PROBLEM STATEMENT - Below are lines of data, and only some are wanted. Please repeat exactly those from the line that has "The image size is (868, 361)." through the line that has "Click the 0.40".

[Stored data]
#####
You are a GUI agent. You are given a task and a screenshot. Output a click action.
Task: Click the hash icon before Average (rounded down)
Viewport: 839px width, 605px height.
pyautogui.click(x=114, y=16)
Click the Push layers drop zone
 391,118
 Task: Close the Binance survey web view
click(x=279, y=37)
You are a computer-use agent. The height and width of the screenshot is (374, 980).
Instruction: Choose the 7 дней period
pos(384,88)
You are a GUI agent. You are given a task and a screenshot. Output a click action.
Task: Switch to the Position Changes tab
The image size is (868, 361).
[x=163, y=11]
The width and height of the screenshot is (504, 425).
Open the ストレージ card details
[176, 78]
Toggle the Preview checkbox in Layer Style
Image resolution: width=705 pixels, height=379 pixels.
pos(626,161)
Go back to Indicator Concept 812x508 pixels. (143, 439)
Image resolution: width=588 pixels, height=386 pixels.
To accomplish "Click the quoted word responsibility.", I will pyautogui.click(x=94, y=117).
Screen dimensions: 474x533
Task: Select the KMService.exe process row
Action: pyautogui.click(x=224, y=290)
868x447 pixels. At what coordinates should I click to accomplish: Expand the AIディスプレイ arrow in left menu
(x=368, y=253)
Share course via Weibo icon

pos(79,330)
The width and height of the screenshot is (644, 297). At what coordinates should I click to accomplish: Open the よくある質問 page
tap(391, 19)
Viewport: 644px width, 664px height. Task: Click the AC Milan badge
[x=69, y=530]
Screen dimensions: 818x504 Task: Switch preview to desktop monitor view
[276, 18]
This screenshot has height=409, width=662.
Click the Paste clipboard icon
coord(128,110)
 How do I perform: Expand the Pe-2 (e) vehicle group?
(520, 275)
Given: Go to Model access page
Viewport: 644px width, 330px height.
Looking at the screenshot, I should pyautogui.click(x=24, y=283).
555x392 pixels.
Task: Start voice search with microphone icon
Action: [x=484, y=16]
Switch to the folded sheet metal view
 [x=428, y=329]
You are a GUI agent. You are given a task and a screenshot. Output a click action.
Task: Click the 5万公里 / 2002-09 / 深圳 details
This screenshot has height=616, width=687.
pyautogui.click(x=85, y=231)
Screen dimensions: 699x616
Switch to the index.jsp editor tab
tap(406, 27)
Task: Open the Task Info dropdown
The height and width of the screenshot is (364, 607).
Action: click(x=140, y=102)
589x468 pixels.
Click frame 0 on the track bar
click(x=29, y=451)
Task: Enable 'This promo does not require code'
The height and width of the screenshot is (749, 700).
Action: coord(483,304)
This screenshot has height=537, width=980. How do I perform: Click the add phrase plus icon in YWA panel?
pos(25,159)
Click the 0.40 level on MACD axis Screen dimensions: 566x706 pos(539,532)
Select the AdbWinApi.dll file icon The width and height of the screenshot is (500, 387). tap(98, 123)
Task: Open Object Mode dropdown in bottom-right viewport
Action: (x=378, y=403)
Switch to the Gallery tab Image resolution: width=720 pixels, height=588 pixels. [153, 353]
#####
TASK OUTPUT -
The image size is (868, 361).
[x=163, y=11]
The width and height of the screenshot is (504, 425).
Open the ストレージ card details
[176, 78]
Toggle the Preview checkbox in Layer Style
Image resolution: width=705 pixels, height=379 pixels.
pos(626,161)
Go back to Indicator Concept 812x508 pixels. (143, 439)
Image resolution: width=588 pixels, height=386 pixels.
To accomplish "Click the quoted word responsibility.", I will pyautogui.click(x=94, y=117).
Screen dimensions: 474x533
Task: Select the KMService.exe process row
Action: pyautogui.click(x=224, y=290)
868x447 pixels. At what coordinates should I click to accomplish: Expand the AIディスプレイ arrow in left menu
(x=368, y=253)
Share course via Weibo icon

pos(79,330)
The width and height of the screenshot is (644, 297). At what coordinates should I click to accomplish: Open the よくある質問 page
tap(391, 19)
Viewport: 644px width, 664px height. Task: Click the AC Milan badge
[x=69, y=530]
Screen dimensions: 818x504 Task: Switch preview to desktop monitor view
[276, 18]
This screenshot has height=409, width=662.
Click the Paste clipboard icon
coord(128,110)
 How do I perform: Expand the Pe-2 (e) vehicle group?
(520, 275)
Given: Go to Model access page
Viewport: 644px width, 330px height.
Looking at the screenshot, I should pyautogui.click(x=24, y=283).
555x392 pixels.
Task: Start voice search with microphone icon
Action: [x=484, y=16]
Switch to the folded sheet metal view
 [x=428, y=329]
You are a GUI agent. You are given a task and a screenshot. Output a click action.
Task: Click the 5万公里 / 2002-09 / 深圳 details
This screenshot has height=616, width=687.
pyautogui.click(x=85, y=231)
Screen dimensions: 699x616
Switch to the index.jsp editor tab
tap(406, 27)
Task: Open the Task Info dropdown
The height and width of the screenshot is (364, 607).
Action: click(x=140, y=102)
589x468 pixels.
Click frame 0 on the track bar
click(x=29, y=451)
Task: Enable 'This promo does not require code'
The height and width of the screenshot is (749, 700).
Action: coord(483,304)
This screenshot has height=537, width=980. How do I perform: Click the add phrase plus icon in YWA panel?
pos(25,159)
Click the 0.40 level on MACD axis Screen dimensions: 566x706 pos(539,532)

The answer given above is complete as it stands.